EX-3.3 3 es3-3.htm Exhibit 3.3

Exhibit 3.3

CERTIFICATE OF AMENDMENT
OF
THE AMENDED AND RESTATED

CERTIFICATE OF INCORPORATION
OF
PLUG POWER INC.

Plug Power Inc. (hereinafter called the "Company"), a corporation organized and existing under and by virtue of the Delaware General Corporation Law, does hereby certify as follows:

The Board of Directors of the Company has approved, subject to the approval by the shareholders, an amendment to the Company's Amended and Restated Certificate of Incorporation.

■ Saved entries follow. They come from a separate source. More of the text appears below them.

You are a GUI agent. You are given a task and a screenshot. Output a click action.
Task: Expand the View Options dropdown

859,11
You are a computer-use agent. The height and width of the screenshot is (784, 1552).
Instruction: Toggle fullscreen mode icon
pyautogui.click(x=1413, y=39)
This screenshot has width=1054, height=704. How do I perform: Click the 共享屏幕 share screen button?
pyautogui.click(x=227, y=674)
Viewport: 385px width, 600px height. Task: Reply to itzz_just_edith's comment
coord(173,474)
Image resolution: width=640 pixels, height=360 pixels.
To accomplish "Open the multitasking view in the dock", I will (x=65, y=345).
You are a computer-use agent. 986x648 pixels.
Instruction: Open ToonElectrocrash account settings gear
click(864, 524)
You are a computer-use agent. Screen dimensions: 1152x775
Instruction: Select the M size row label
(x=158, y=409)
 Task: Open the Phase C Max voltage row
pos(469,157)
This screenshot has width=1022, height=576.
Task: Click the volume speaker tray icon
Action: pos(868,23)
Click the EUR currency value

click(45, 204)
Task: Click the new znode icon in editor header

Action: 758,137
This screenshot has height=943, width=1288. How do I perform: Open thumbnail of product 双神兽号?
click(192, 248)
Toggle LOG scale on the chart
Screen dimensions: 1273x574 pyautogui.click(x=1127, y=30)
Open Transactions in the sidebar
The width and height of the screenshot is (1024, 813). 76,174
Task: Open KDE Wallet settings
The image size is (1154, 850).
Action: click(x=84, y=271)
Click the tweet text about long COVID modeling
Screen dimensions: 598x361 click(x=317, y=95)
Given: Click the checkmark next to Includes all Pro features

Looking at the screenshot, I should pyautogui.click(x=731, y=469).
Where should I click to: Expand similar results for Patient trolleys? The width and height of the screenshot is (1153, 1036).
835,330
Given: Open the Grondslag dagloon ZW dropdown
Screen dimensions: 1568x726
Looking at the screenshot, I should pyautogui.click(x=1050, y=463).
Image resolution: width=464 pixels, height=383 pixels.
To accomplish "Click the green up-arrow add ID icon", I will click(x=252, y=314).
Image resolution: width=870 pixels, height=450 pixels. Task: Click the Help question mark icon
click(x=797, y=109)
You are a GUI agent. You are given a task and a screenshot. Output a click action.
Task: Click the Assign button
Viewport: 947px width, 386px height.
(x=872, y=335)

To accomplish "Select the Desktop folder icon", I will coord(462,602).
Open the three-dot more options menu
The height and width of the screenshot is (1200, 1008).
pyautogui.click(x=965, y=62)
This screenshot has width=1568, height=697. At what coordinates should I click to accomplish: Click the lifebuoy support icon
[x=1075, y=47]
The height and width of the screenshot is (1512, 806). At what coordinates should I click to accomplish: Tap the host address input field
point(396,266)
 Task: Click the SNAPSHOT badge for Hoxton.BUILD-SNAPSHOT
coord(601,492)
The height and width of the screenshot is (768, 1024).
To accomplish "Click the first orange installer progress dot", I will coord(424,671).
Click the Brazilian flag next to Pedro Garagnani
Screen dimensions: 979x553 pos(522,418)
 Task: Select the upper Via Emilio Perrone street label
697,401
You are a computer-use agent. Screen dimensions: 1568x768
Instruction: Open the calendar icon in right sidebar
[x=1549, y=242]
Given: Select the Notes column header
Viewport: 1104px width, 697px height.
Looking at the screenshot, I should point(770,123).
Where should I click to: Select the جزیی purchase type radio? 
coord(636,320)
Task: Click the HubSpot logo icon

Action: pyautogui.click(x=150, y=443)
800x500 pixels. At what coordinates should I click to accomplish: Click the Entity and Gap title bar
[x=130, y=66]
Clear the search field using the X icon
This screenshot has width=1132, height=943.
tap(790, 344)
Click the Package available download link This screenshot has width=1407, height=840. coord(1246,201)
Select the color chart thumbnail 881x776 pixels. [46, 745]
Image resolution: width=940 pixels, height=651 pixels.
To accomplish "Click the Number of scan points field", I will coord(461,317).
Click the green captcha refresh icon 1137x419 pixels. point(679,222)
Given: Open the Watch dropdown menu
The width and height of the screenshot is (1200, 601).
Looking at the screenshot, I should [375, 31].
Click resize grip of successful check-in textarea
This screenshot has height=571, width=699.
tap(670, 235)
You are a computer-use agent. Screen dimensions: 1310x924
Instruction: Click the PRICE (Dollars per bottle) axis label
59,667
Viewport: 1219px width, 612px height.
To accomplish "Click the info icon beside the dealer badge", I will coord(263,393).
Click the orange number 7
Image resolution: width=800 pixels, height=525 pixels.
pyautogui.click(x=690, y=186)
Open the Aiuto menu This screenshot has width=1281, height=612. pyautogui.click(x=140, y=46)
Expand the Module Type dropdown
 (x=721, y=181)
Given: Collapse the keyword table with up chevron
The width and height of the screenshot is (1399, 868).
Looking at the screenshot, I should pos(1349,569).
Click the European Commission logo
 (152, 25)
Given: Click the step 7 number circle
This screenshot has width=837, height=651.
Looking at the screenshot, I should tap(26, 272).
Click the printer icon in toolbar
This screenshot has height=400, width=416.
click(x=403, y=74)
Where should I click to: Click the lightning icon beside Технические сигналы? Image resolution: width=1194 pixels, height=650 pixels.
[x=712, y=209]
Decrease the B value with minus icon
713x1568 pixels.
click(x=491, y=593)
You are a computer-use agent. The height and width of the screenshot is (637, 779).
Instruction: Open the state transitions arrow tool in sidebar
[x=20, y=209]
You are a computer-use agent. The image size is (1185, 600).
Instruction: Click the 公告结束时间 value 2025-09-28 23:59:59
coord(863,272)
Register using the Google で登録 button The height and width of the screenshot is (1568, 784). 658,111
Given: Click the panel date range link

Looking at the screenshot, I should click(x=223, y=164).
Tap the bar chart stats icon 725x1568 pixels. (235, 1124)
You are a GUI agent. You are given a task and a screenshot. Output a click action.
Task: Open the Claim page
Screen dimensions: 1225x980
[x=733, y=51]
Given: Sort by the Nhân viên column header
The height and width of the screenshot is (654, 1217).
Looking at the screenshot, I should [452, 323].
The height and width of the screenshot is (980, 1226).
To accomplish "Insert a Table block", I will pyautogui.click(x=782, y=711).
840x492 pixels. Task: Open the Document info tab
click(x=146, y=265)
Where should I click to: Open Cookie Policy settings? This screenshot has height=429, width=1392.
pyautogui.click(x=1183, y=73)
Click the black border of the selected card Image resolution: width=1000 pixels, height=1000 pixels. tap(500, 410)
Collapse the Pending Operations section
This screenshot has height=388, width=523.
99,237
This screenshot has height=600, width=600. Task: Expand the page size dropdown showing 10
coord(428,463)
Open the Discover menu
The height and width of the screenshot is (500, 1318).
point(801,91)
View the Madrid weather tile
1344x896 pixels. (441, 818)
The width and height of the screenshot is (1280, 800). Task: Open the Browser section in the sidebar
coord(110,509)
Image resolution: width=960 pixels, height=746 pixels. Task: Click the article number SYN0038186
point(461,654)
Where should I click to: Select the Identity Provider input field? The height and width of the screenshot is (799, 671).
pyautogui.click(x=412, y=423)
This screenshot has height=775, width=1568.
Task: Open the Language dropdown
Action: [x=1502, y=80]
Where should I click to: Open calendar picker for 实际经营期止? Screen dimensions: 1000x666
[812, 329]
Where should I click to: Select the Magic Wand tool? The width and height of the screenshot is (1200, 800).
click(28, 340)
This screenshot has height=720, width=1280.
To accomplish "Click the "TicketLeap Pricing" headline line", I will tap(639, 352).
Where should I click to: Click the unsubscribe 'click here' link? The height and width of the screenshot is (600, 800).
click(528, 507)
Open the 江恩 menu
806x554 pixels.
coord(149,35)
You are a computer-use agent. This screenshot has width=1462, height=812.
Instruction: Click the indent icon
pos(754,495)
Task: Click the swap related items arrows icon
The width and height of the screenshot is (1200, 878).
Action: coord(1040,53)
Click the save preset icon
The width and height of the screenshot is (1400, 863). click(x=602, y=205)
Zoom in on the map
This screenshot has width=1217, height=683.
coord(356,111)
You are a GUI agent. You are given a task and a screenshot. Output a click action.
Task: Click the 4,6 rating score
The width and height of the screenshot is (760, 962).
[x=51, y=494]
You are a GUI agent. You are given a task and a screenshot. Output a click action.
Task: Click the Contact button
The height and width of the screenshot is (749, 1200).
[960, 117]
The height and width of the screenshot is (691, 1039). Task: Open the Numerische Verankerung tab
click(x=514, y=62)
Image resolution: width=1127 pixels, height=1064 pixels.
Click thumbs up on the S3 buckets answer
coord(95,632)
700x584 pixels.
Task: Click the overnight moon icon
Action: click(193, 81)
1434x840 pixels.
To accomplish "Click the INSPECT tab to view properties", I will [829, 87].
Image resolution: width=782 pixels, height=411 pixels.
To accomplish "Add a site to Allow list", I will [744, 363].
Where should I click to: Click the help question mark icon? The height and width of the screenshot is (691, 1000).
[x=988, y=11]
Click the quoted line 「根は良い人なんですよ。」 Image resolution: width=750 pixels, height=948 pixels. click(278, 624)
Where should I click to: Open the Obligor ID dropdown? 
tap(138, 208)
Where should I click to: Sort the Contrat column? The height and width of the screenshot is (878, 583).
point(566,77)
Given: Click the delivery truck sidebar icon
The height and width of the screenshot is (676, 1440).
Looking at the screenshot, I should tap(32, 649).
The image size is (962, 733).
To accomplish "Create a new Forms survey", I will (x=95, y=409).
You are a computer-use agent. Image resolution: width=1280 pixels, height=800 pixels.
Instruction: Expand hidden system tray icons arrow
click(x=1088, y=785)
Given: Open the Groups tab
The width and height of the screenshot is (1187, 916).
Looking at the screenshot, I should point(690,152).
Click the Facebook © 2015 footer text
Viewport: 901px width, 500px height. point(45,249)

Pursuant to Section 242 of the Delaware General Corporation Law, the shareholders of the Company duly approved said proposed amendment at the Annual Meeting of Stockholders held on May 24, 2000. The resolution setting forth the amendment is as follows:

RESOLVED: That the Board of Directors deems it advisable and in the best interests of the Company and its stockholders that the first paragraph of Article IV of the Company's Amended and Restated Certificate of Incorporation is hereby deleted and is replaced in its entirety by the following:

"The total number of shares of capital stock which the Corporation shall have authority to issue is Two Hundred and Fifty Million (250,000,000) shares, of which (i) Two Hundred and Forty Five Million (245,000,000) shares shall be Common Stock, par value $.01 per share, and (ii) Five Million (5,000,000) shares shall be undesignated preferred stock, par value $.01 per share (the "Undesignated Preferred Stock")."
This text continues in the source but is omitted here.